To our knowledge, this is the first systematic review with meta-analysis to investigate the correlation between CRP and MR DAS in axSpA patients. Most studies included in our meta-analysis showed low-to-moderate heterogeneity (shown in Figs. 2 and 3), and some studies (those analyzed for baseline CRP and spinal MR DAS change) had even no heterogeneity (shown in Fig. 2). However, a few studies (those analyzed for CRP and SIJ MR DAS, CRP change, and SIJ MR DAS change) showed high heterogeneity. This may be due to differences in scoring methods and disease duration of patients among the studies. We therefore used subgroup analysis (e.g., SPARCC method versus Berlin method) and random-effect models to reduce heterogeneity. Our study confirmed that CRP is not only a valid indicator for spinal inflammation, but also a predictive parameter for disease course. Our work shed new light on the added value of CRP in diagnosis and disease monitoring.

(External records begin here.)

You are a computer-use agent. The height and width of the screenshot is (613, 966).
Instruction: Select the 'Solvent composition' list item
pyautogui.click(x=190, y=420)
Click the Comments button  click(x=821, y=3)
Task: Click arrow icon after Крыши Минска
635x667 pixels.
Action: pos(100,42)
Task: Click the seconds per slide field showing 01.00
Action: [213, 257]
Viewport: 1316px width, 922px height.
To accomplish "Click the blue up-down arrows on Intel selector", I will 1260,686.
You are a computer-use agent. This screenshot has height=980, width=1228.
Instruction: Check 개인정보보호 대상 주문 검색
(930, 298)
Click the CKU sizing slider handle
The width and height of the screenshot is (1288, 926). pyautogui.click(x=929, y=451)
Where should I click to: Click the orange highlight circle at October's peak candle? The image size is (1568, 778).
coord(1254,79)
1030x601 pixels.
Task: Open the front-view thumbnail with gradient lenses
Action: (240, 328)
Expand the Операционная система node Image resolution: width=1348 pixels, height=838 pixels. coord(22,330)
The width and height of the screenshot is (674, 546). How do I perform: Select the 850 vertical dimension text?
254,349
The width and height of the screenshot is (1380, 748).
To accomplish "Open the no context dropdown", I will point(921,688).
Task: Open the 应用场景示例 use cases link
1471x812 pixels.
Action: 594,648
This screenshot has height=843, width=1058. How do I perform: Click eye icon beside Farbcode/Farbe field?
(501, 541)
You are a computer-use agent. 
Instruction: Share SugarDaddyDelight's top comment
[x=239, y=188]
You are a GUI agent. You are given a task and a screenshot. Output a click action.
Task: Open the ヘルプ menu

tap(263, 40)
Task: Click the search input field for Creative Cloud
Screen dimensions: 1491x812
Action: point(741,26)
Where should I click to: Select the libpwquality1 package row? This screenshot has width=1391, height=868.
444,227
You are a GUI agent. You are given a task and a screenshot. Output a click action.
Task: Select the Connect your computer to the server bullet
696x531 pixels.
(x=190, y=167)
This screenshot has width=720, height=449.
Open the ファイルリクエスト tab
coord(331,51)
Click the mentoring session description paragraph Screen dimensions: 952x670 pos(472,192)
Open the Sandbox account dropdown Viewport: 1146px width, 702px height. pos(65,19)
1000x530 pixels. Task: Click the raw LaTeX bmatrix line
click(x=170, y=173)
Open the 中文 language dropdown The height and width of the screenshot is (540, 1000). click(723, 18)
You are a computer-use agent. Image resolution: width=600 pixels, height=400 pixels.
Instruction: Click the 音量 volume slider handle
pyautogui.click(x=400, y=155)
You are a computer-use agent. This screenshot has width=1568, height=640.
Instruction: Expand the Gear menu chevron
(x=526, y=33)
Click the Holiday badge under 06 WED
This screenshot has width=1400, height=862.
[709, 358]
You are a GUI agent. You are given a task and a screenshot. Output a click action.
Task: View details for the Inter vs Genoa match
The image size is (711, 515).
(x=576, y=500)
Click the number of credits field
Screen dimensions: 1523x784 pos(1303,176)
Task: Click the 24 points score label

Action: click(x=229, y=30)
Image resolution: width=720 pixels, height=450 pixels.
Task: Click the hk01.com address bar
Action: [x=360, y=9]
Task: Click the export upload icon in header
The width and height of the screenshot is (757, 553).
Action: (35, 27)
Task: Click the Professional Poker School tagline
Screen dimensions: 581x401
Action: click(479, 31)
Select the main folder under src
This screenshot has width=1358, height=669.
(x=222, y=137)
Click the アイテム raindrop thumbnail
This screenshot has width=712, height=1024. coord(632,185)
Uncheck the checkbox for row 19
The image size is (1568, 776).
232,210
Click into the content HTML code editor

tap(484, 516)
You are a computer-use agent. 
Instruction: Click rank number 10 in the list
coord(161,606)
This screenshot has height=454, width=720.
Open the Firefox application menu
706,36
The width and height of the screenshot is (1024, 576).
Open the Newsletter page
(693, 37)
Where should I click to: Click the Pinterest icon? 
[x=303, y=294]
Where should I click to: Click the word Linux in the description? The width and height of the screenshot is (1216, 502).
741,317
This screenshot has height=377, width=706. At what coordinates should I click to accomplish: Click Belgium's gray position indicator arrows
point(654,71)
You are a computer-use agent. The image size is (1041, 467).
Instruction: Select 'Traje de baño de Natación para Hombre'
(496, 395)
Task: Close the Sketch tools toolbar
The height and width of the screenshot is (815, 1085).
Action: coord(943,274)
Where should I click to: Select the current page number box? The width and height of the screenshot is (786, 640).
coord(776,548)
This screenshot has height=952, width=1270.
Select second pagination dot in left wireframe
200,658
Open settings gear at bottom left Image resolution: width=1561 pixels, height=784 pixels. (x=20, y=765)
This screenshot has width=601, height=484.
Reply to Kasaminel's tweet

It should be noted that this meta-analysis also has several limitations. First, different scoring methods are widely used to quantify inflammation in axSpA, and the issue remains about which could be more related to pathological manifestation. It is disputable whether SIJ or spinal inflammation assessment requires all slices/disco-vertebral units (DVUs) or the most heavily involved slices/DVUs. Hence, any scoring method can only be used as a semi-quantitative tool rather than a gold standard. Second, there should be an extensive focus on the disease duration. Anja et al. [45] reported that MR DAS change in SIJ was associated with CRP change in patients with disease duration longer than 4 years. However, there are not enough studies to stratify patients and sufficient evidence may be needed to validate it. Finally, we did not add study types to the inclusion criteria due to the limited number of studies concerning CRP and MRI in axSpA, which led to high heterogeneity in the correlation analysis between CRP and SIJ MR DAS.

In summary, CRP could be a reasonable index to reflect spinal inflammation, while SIJ MRI may be necessary to repeat providing additional information in the short term.

Conclusions

This systematic review and meta-analysis preliminarily explored the relationship between CRP and MR DAS. The available evidence is in favor of CRP as an indicator and predictive parameter for spinal inflammatory lesions in axSpA. Nevertheless, SIJ MRI seems to be indispensable in disease monitoring.